Vinte e cinco partículas e quatro forças. Essa descrição - o Modelo Padrão de física de partículas - constitui a melhor explicação atual dos físicos para tudo no Universo. É limpa e é simples, mas ninguém está inteiramente feliz com ela. O que mais irrita os físicos é que uma das forças - a gravidade - age como um polegar dolorido em uma mão de quatro dedos. A gravidade é diferente.

Ao contrário da força eletromagnética e das forças nucleares forte e fraca, a gravidade não é uma teoria quântica. Isso não é apenas desagradável esteticamente, também é uma dor de cabeça matemática. Sabemos que as partículas têm propriedades quânticas e campos gravitacionais, de modo que o campo gravitacional deve ter propriedades quânticas como as partículas que a causam. Mas está sendo demasiado difícil de encontrar uma teoria quântica da gravidade.

Na década de 1960, Richard Feynman e Bryce DeWitt estabeleceram a quantização da gravidade utilizando as mesmas técnicas que transformaram o eletromagnetismo na teoria quântica chamada eletrodinâmica quântica. Infelizmente, quando aplicada à gravidade, as técnicas conhecidas resultaram em uma teoria que, quando extrapolada para altas energias, foi atormentada por infinitos infinitos. Esta quantificação da gravidade foi acometida como uma "doença incurável", uma aproximação útil somente quando a gravidade é fraca.

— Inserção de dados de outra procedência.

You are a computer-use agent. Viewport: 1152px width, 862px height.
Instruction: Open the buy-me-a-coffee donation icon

Desde então, os físicos fizeram várias outras tentativas de quantificar a gravidade na esperança de encontrar uma teoria que também funcionasse quando a gravidade fosse forte. A teoria das corda, a gravidade quântica em loop, a triangulação dinâmica causal e algumas outras que foram direcionadas para esse objetivo. Até agora, nenhuma dessas teorias teve provas experimentais. Cada uma tem prós e contras matemáticos, e nenhuma convergência surgiu até o momento. Mas enquanto essas abordagens competiam por atenção, um velho rival surgiu.

Sabine Hossenfelder é uma física teórica baseada no Frankfurt Institute for Advanced Studies em Frankfurt, Alemanha. 

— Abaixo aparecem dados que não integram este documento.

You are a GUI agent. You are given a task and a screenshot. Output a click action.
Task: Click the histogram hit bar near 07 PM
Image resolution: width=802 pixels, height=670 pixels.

A teoria chamada gravidade assintoticamente segura foi proposta em 1978 por Steven Weinberg. Weinberg, que apenas um ano depois compartilharia o Prêmio Nobel com Sheldon Lee Glashow e Abdus Salam por unificar a força nuclear eletromagnética e fraca, percebeu que os problemas com a quantificação da gravidade não representam a morte da teoria. Mesmo que pareça que a teoria se desdobre quando extrapolada para altas energias, essa ruptura talvez nunca aconteça. Mas para poder contar exatamente o que acontece, os pesquisadores tiveram que esperar por novos métodos matemáticos que só recentemente se tornaram disponíveis. 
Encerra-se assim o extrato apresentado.